Hash Function Selection
We employ double hashing to derive k hash values from two independent base hashes:
h_i(x) = (h1(x) + i * h2(x)) mod m
Using MurmurHash3 for h1 and xxHash for h2 provides excellent avalanche properties. Both are non-cryptographic, optimized for throughput over collision resistance—acceptable since we control the input space and attackers gain nothing from hash collisions in a local cache.
Atomic Operations for Concurrent Access
Mobile LLM inference often runs on multiple threads: one for token generation, another for UI updates, a third for background prefetch. The Bloom filter must support lock-free concurrent reads and writes.
Each bit-set operation uses compare-and-swap (CAS) semantics:
do {
old_byte = atomic_load(&filter[byte_index]);
new_byte = old_byte | bit_mask;
} while (!atomic_compare_exchange(&filter[byte_index], &old_byte, new_byte));On ARM64, this compiles to LDAXR/STLXR pairs with minimal overhead. Contention is rare since different tokens typically hash to different bytes.
Integration with KV Cache Eviction
The Bloom filter serves as a first-stage filter before consulting the actual KV cache. Workflow:
- Hash incoming token ID through Bloom filter
- If filter returns negative, skip cache lookup entirely—guaranteed miss
- If filter returns positive, query KV cache (may still miss due to false positive or eviction)
- On cache hit, return cached hidden states; on miss, compute and insert
This eliminates 97%+ of futile cache lookups in typical workloads. When the KV cache evicts old tokens due to capacity constraints, the Bloom filter remains unchanged—false positives increase slightly but remain within tolerance.

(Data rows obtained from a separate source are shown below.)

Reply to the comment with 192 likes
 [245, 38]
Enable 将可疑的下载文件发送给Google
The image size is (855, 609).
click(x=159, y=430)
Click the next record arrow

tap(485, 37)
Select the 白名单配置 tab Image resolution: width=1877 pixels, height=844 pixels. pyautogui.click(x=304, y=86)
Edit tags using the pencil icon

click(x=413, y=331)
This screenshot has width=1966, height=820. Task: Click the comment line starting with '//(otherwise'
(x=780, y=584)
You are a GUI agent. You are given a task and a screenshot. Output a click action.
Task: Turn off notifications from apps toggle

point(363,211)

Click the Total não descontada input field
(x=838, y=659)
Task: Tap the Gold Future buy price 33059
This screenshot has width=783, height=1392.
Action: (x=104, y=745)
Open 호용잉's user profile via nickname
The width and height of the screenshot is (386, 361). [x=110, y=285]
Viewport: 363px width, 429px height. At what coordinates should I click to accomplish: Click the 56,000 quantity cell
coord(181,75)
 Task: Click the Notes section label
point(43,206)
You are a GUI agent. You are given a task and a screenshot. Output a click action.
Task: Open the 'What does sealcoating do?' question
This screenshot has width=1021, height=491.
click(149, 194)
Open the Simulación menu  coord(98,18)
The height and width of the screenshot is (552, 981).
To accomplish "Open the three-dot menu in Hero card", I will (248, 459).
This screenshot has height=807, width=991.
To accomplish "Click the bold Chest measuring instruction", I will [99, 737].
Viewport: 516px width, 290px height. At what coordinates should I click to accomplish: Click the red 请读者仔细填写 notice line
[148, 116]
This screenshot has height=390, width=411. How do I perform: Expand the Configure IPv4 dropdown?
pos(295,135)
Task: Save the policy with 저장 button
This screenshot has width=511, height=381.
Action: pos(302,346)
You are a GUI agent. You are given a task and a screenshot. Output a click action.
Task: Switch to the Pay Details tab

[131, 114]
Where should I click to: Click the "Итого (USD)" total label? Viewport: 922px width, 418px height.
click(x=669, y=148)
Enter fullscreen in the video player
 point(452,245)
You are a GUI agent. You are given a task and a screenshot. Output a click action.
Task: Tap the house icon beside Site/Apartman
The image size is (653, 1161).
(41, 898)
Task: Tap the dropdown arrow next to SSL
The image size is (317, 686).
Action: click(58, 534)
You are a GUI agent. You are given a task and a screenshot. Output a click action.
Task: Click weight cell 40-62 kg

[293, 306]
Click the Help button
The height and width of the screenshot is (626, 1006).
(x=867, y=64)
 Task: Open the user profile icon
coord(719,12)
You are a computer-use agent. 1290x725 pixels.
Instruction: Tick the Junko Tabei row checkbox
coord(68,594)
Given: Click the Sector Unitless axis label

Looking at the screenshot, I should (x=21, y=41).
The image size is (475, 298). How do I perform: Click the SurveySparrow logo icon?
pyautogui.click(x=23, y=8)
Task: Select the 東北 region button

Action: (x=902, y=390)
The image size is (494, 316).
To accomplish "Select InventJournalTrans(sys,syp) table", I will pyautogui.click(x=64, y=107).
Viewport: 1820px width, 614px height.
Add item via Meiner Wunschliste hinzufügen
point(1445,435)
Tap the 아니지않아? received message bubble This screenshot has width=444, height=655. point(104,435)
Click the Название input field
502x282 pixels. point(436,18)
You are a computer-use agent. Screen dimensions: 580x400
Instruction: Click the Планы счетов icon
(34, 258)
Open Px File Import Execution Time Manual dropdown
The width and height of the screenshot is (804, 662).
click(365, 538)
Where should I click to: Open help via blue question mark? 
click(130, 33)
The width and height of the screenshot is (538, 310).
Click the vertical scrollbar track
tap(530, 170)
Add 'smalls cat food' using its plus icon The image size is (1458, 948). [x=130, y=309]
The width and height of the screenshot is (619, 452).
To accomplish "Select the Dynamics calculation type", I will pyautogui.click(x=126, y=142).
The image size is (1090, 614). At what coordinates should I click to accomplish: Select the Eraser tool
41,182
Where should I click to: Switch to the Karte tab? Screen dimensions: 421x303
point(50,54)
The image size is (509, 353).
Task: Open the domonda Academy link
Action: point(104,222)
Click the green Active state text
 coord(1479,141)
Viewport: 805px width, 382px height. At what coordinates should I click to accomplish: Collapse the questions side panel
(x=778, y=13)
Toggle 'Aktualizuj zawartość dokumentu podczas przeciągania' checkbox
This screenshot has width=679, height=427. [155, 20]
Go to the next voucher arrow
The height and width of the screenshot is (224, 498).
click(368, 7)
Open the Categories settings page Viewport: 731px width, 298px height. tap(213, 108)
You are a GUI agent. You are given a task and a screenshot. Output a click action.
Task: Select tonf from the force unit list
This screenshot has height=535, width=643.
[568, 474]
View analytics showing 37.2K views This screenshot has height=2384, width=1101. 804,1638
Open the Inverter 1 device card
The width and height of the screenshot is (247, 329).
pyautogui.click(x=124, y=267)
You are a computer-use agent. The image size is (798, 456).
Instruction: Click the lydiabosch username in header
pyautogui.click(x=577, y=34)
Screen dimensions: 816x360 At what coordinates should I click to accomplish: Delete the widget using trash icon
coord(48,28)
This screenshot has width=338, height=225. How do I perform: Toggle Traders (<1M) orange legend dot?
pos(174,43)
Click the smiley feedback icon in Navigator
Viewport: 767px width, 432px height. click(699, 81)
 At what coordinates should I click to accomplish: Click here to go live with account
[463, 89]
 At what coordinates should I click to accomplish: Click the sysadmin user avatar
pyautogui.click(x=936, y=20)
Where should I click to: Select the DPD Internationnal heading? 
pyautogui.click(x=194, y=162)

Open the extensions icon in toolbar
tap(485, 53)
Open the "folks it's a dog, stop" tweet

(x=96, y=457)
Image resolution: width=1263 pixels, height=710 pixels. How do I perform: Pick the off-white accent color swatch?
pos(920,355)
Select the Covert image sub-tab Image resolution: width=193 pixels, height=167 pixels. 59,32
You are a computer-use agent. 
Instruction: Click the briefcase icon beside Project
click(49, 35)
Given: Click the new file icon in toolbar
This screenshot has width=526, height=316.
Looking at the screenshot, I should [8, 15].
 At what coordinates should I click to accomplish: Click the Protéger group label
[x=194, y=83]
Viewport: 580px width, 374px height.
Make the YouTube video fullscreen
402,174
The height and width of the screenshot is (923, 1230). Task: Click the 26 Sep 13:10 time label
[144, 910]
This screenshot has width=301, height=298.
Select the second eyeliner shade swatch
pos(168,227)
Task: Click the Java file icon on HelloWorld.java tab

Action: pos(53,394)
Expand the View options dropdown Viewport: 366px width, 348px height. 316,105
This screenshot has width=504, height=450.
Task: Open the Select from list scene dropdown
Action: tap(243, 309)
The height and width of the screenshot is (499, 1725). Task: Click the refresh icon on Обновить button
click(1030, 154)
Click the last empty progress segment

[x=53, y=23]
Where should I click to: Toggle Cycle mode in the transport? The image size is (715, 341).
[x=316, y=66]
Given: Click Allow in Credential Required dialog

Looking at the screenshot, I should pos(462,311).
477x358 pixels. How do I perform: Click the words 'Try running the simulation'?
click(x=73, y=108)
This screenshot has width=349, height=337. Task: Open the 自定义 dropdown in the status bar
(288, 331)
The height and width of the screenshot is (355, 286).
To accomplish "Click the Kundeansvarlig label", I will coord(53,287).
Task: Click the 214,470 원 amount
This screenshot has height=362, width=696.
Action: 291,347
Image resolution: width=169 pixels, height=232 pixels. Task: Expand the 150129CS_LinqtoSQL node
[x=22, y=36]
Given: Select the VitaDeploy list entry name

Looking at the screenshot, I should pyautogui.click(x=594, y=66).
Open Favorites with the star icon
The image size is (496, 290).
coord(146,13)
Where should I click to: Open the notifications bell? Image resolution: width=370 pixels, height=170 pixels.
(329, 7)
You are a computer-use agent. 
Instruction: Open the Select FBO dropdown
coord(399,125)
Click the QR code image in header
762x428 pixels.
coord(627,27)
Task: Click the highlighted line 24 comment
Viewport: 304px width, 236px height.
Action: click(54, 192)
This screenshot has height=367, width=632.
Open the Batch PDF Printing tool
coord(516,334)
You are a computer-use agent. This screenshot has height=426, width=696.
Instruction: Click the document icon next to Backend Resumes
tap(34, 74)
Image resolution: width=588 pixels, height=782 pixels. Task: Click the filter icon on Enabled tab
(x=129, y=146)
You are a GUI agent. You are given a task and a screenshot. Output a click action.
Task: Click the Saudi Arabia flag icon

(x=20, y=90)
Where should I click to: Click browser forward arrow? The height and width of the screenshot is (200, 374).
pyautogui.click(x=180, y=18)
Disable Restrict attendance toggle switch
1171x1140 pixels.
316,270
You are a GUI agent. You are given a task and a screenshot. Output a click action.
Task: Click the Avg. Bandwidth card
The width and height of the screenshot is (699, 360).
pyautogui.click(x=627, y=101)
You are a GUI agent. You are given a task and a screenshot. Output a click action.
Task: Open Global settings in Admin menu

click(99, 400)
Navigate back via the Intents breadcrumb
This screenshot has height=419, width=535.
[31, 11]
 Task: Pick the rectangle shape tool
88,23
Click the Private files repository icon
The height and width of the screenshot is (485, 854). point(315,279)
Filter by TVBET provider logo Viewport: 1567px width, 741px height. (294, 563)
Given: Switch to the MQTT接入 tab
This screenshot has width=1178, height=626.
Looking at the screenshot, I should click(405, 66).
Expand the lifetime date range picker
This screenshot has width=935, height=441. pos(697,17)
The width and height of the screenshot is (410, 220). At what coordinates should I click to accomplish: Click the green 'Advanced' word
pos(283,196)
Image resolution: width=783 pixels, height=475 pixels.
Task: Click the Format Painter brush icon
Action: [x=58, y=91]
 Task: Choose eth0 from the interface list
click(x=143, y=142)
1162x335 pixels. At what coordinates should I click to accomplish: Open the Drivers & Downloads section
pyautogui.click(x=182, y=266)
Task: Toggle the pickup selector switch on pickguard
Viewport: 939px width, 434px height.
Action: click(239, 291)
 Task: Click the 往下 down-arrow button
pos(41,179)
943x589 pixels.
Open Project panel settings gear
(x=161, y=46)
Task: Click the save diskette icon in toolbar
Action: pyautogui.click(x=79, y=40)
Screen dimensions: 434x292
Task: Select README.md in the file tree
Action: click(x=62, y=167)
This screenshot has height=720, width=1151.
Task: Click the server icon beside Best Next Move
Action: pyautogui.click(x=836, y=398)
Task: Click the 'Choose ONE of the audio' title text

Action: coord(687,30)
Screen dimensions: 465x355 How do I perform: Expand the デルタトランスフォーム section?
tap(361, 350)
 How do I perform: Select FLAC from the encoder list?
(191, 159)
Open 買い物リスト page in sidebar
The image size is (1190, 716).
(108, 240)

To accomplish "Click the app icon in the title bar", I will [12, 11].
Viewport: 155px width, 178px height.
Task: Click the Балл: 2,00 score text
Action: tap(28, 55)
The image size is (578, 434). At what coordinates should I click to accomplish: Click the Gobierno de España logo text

Periodic Filter Reconstruction
Over long conversations, the false positive rate drifts as tokens are evicted from the KV cache but remain in the Bloom filter. Every 8,192 processed tokens, we rebuild the filter from the current KV cache contents. This operation takes 0.8-1.2ms and can run asynchronously during model inference.
Production Measurements
Deployed in a healthcare transcription app processing 40-minute physician dictations, the Bloom filter cache reduced median first-token latency from 284ms to 89ms for follow-up queries. Memory overhead dropped from 180MB to 48MB per active session, enabling three concurrent users on a device previously limited to one.
False positive rate measured at 0.0007 across 2.3 million queries—well below the 0.001 design target. Average lookup time: 420 nanoseconds on a Snapdragon 8 Gen 2, including all eight hash computations.
Comparison to Cuckoo Filters
Cuckoo filters support deletion and offer similar space efficiency, but require more complex insertion logic prone to infinite loops under high load. For LLM caching where deletion isn't critical (we rebuild periodically), Bloom filters' simplicity and guaranteed insertion time win.
Edge Cases and Failure Modes
When the bit array reaches saturation (>80% bits set), false positive rates spike. Monitoring the set bit count and triggering early reconstruction prevents degradation. In pathological cases—a user pasting a novel with 50K unique tokens—the filter gracefully degrades to always returning positive, effectively disabling itself while maintaining correctness.
Thermal throttling on prolonged inference can slow hash computation, but the effect is negligible: even at 50% clock speed, hash overhead remains under 2% of total inference time.
Future Directions
Learned Bloom filters use small neural networks to predict membership, potentially reducing false positives by another order of magnitude. However, the added inference latency (1-3ms) currently outweighs benefits for mobile deployment. As edge TPUs become ubiquitous, this tradeoff may shift.
Hierarchical filters—a coarse-grained filter for 1K-token chunks backed by fine-grained per-token filters—could optimize cache warming for long documents. Early experiments show promise but require careful tuning to avoid compounding false positive rates across layers.